In the fall of 1836 the Texas congress met at Columbia on the Brazos, and there held its first session with Gen. Sam Houston as president. During that session a law was passed making the city of Houston the seat of government of Texas from that time to the end of the session of congress that should be held in the year 1840. Gen. Stephen F. Austin, who was secretary of state under President Houston, died at Columbia, as it was said, from exposure in the discharge of his duty during the first session of congress.

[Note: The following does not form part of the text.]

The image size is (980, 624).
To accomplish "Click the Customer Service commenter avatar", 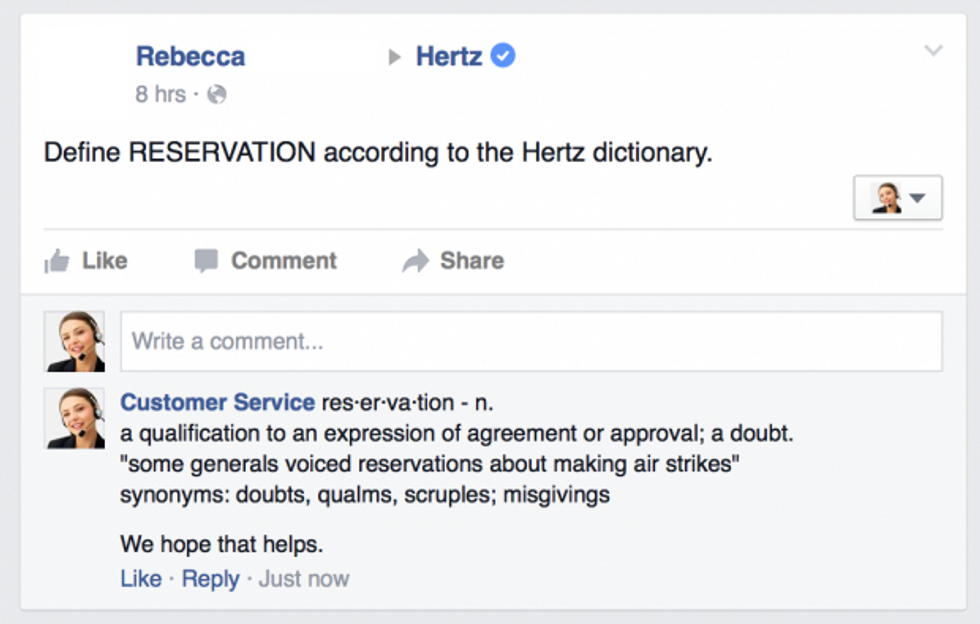I will [x=75, y=418].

At Houston a large frame house was built for a capitol, and when the seat of government was moved from that city the house became known as the Capitol Hotel. Now the ground is occupied by a large brick structure called by the same name. According to the constitution of 1836, which provided that the first president should serve two years, that the term should thereafter be three years, and that no one holding the office should be eligible to succeed himself, President Houston could not be his own immediate successor. Vice-President Mirabeau B. Lamar became the next president, and was inaugurated at the capitol in Houston in 1838.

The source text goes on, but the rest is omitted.